Stored entries:
=== Begin Enclosure ===
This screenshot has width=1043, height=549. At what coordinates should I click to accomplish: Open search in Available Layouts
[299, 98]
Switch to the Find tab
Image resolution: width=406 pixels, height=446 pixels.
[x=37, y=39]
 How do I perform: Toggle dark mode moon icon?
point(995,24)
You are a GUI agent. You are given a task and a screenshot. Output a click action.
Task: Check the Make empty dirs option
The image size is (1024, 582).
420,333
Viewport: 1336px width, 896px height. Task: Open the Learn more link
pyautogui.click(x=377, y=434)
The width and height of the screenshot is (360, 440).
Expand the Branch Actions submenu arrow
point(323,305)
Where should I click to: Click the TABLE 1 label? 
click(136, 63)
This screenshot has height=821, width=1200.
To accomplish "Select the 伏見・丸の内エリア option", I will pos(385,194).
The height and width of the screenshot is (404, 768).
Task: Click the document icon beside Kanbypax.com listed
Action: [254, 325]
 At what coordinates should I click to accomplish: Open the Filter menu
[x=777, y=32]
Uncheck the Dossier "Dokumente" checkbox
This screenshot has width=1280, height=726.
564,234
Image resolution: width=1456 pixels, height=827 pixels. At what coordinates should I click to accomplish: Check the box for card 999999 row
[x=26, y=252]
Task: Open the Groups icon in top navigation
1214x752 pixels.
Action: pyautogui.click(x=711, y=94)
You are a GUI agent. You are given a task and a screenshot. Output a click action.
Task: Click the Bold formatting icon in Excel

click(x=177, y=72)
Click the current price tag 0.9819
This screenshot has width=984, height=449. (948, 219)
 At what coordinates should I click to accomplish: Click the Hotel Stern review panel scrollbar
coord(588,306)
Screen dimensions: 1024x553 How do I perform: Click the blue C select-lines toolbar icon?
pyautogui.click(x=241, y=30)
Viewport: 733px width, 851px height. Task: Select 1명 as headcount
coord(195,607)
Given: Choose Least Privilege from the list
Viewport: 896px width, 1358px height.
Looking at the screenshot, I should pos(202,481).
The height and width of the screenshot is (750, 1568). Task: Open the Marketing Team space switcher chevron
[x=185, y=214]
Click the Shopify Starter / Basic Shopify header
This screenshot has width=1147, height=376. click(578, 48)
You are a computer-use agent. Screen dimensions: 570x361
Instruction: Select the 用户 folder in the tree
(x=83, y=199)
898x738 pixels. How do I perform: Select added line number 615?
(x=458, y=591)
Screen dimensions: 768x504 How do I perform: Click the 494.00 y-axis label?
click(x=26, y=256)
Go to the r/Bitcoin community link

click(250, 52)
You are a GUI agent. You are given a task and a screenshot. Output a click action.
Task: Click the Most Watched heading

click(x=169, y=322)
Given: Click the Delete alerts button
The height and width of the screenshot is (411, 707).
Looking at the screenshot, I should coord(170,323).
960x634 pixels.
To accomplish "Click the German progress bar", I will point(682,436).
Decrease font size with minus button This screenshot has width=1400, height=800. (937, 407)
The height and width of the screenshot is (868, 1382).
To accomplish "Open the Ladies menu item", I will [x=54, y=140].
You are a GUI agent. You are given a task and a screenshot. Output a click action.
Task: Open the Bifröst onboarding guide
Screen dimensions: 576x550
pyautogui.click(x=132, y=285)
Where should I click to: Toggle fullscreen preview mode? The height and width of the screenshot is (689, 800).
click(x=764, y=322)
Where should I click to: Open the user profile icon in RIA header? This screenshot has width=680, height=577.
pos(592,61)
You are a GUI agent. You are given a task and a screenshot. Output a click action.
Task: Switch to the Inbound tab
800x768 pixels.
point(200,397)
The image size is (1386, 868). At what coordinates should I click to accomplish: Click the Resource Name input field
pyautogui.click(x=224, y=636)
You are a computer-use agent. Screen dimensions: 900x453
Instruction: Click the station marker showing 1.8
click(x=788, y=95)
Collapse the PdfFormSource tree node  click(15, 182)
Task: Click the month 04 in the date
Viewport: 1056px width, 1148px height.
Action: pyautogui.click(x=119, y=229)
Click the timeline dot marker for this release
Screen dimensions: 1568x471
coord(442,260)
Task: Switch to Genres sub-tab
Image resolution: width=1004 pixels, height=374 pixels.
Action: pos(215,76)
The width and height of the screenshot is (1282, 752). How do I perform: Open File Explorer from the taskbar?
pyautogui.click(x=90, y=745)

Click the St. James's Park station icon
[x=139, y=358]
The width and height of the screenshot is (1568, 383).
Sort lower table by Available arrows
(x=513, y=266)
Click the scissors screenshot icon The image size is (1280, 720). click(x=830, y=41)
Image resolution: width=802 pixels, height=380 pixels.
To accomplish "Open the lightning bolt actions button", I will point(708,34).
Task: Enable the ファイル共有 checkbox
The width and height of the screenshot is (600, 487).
=== End Enclosure ===
**PROBLEM STATEMENT**
The line above containing "Click the Shopify", the line containing "The height and width of the screenshot is (868, 1382).", and every line between them are to be transcribed exactly; no other line is wanted.

**ANSWER SPACE**
Click the Shopify Starter / Basic Shopify header
This screenshot has width=1147, height=376. click(578, 48)
You are a computer-use agent. Screen dimensions: 570x361
Instruction: Select the 用户 folder in the tree
(x=83, y=199)
898x738 pixels. How do I perform: Select added line number 615?
(x=458, y=591)
Screen dimensions: 768x504 How do I perform: Click the 494.00 y-axis label?
click(x=26, y=256)
Go to the r/Bitcoin community link

click(250, 52)
You are a GUI agent. You are given a task and a screenshot. Output a click action.
Task: Click the Most Watched heading

click(x=169, y=322)
Given: Click the Delete alerts button
The height and width of the screenshot is (411, 707).
Looking at the screenshot, I should coord(170,323).
960x634 pixels.
To accomplish "Click the German progress bar", I will point(682,436).
Decrease font size with minus button This screenshot has width=1400, height=800. (937, 407)
The height and width of the screenshot is (868, 1382).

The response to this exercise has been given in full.